> **Exercise**:
Only part of the listing is needed, namely the lines from its start through the line with "Task: Select the Elbląska street label", and they should be retyped exactly.

____________

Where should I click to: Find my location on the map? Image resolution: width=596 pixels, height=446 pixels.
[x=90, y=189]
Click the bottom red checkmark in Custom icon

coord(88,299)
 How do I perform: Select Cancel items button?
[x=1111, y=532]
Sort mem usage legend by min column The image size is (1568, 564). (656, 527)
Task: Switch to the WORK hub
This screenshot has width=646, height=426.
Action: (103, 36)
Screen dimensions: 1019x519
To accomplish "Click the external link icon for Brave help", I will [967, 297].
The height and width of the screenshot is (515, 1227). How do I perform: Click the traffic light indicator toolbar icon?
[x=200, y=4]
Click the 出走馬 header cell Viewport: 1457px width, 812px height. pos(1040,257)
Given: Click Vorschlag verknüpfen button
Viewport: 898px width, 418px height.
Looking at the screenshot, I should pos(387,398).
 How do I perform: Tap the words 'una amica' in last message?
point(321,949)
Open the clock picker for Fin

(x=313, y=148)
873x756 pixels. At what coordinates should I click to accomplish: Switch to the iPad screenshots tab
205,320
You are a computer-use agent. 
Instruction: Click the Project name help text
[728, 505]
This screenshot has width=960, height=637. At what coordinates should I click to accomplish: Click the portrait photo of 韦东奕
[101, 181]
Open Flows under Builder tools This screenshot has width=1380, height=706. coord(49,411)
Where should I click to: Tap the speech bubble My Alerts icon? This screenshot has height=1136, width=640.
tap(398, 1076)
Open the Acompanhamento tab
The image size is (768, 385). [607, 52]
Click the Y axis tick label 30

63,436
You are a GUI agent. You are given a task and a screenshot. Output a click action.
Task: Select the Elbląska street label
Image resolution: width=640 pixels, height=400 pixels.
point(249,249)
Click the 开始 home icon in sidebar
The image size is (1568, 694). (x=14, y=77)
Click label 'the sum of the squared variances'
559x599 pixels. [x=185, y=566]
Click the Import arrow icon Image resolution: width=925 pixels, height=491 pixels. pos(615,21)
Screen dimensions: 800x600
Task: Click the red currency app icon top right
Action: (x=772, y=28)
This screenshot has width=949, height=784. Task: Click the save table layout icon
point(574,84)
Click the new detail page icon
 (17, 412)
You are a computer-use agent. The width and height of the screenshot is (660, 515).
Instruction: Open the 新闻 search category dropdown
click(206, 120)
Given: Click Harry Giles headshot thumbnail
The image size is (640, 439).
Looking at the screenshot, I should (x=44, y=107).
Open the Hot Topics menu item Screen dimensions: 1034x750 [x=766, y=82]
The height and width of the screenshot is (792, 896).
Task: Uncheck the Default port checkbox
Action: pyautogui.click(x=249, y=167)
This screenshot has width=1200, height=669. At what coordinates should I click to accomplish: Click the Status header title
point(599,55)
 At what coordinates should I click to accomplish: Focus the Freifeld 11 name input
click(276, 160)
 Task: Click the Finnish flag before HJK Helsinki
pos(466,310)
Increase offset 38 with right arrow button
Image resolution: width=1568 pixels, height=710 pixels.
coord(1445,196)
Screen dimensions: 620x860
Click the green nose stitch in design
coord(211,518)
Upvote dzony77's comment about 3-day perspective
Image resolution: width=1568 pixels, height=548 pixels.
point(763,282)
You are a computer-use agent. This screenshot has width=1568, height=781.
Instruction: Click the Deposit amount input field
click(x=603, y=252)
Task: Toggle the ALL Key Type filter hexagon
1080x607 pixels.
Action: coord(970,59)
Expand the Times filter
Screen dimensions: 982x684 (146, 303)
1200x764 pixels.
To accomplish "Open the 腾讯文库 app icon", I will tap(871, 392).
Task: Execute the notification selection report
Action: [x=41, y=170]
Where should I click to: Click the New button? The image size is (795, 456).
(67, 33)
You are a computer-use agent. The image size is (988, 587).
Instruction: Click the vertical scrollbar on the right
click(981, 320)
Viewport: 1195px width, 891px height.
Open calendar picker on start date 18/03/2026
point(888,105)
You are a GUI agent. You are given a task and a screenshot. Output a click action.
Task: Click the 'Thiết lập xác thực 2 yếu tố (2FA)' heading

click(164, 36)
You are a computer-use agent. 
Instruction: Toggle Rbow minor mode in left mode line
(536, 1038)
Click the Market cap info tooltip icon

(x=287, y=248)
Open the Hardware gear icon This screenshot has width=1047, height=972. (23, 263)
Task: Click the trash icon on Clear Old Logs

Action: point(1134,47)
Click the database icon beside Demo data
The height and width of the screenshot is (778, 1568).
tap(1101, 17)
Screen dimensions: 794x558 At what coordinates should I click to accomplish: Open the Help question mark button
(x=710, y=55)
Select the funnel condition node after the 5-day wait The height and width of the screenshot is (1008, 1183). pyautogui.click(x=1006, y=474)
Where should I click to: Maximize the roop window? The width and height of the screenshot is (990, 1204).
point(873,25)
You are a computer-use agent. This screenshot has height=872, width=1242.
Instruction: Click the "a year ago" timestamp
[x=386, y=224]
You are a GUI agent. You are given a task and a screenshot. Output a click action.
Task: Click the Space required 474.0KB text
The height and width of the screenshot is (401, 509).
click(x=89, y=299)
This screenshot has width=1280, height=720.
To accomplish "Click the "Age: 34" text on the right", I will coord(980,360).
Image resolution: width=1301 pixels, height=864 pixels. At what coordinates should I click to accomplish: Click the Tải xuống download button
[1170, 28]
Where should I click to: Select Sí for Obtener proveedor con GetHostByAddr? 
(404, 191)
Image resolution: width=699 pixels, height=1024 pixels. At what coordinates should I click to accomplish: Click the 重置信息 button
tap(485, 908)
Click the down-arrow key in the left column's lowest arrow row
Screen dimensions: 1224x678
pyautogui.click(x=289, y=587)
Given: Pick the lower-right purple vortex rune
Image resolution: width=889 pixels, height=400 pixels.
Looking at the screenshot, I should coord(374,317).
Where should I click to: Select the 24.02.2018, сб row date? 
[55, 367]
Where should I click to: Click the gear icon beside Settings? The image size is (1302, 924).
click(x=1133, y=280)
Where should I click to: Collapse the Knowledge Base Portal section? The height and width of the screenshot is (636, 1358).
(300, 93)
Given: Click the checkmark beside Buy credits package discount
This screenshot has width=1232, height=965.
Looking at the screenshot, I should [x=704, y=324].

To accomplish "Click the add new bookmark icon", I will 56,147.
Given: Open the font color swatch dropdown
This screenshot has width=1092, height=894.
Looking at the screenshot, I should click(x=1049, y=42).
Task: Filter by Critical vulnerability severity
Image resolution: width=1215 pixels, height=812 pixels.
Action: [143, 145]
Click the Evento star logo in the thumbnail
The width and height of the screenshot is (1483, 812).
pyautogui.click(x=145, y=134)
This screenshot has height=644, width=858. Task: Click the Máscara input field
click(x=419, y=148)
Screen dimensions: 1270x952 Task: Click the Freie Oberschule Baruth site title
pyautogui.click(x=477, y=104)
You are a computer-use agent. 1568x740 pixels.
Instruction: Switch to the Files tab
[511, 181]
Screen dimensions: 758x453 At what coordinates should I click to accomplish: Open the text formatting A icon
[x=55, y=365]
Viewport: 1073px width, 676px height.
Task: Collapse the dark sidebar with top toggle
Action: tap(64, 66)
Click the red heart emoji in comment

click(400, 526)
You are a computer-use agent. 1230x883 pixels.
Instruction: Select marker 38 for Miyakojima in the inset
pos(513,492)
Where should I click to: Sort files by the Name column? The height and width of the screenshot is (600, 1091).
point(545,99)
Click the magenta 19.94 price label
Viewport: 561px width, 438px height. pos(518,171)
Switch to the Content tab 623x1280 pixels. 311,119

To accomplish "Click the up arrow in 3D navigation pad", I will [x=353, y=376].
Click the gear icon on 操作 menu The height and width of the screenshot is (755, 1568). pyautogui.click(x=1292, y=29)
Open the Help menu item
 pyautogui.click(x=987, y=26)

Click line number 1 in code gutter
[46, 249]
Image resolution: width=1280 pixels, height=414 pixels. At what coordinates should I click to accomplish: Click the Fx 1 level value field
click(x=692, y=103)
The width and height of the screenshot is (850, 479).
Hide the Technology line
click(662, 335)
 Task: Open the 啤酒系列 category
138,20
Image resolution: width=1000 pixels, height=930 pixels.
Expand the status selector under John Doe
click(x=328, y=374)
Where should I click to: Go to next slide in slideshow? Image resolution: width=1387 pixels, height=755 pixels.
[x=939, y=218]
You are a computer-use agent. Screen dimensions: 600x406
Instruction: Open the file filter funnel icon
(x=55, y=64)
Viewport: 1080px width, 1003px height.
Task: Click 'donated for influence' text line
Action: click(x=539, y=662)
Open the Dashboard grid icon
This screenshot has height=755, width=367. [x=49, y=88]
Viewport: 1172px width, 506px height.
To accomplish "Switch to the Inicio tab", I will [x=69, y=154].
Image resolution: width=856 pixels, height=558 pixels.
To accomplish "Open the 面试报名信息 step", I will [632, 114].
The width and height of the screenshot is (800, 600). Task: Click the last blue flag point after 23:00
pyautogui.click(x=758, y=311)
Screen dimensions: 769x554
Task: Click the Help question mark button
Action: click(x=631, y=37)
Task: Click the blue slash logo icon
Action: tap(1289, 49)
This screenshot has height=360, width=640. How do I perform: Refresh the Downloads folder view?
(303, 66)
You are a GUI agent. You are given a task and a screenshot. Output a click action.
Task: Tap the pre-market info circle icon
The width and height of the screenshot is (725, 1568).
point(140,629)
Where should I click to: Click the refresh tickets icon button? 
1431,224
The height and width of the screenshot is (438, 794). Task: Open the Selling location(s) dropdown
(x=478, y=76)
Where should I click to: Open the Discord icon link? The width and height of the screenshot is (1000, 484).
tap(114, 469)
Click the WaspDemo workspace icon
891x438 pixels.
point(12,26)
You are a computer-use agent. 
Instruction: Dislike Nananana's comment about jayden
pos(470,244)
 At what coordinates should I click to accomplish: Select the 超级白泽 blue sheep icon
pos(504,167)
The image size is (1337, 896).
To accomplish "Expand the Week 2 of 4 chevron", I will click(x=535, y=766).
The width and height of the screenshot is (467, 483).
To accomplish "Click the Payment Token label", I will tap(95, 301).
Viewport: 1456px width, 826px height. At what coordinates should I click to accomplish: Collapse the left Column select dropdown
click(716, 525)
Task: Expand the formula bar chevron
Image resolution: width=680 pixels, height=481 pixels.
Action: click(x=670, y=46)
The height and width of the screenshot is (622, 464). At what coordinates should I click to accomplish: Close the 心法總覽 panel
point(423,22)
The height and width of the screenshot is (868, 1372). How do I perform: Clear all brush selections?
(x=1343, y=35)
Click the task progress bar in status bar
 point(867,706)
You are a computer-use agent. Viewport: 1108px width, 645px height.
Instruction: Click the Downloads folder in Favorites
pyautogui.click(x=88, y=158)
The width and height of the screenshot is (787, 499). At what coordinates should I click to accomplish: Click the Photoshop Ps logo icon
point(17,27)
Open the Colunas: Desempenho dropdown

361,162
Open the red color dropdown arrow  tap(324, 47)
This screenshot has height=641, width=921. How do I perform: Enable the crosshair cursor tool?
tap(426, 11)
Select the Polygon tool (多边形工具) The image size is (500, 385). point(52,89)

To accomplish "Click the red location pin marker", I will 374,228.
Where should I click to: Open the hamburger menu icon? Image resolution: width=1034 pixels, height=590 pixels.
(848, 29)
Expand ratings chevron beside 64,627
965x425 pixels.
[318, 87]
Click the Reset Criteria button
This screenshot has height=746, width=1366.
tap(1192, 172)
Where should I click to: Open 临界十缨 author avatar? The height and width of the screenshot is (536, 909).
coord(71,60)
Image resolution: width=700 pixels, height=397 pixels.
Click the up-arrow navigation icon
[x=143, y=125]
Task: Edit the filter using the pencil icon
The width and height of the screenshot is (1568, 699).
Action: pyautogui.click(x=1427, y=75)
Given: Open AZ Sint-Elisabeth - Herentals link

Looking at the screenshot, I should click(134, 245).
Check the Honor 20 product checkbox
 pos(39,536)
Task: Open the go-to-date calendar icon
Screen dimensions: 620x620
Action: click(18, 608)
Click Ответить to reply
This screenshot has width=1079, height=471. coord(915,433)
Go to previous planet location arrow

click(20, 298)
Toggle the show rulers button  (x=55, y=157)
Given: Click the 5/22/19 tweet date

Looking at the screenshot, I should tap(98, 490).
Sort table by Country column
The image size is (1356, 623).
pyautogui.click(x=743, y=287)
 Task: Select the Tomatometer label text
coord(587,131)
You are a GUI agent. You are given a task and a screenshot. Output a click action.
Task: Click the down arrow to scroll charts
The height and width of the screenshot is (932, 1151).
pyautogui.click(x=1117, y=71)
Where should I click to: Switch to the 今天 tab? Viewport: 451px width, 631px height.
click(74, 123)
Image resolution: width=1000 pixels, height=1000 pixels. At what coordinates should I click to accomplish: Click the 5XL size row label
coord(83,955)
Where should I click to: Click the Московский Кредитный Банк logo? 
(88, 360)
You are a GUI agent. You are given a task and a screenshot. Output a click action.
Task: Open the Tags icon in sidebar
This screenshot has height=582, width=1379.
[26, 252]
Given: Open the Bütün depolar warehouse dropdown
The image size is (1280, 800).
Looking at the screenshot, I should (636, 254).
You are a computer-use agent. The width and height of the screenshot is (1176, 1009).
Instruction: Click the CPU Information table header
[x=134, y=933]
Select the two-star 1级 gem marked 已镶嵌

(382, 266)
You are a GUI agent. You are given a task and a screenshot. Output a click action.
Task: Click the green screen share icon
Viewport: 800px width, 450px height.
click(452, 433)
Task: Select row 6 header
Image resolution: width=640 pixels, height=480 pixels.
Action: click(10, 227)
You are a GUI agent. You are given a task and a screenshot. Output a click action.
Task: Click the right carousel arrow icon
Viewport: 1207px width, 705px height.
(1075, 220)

____________

> **Output of the task**:
Where should I click to: Find my location on the map? Image resolution: width=596 pixels, height=446 pixels.
[x=90, y=189]
Click the bottom red checkmark in Custom icon

coord(88,299)
 How do I perform: Select Cancel items button?
[x=1111, y=532]
Sort mem usage legend by min column The image size is (1568, 564). (656, 527)
Task: Switch to the WORK hub
This screenshot has width=646, height=426.
Action: (103, 36)
Screen dimensions: 1019x519
To accomplish "Click the external link icon for Brave help", I will [967, 297].
The height and width of the screenshot is (515, 1227). How do I perform: Click the traffic light indicator toolbar icon?
[x=200, y=4]
Click the 出走馬 header cell Viewport: 1457px width, 812px height. pos(1040,257)
Given: Click Vorschlag verknüpfen button
Viewport: 898px width, 418px height.
Looking at the screenshot, I should pos(387,398).
 How do I perform: Tap the words 'una amica' in last message?
point(321,949)
Open the clock picker for Fin

(x=313, y=148)
873x756 pixels. At what coordinates should I click to accomplish: Switch to the iPad screenshots tab
205,320
You are a computer-use agent. 
Instruction: Click the Project name help text
[728, 505]
This screenshot has width=960, height=637. At what coordinates should I click to accomplish: Click the portrait photo of 韦东奕
[101, 181]
Open Flows under Builder tools This screenshot has width=1380, height=706. coord(49,411)
Where should I click to: Tap the speech bubble My Alerts icon? This screenshot has height=1136, width=640.
tap(398, 1076)
Open the Acompanhamento tab
The image size is (768, 385). [607, 52]
Click the Y axis tick label 30

63,436
You are a GUI agent. You are given a task and a screenshot. Output a click action.
Task: Select the Elbląska street label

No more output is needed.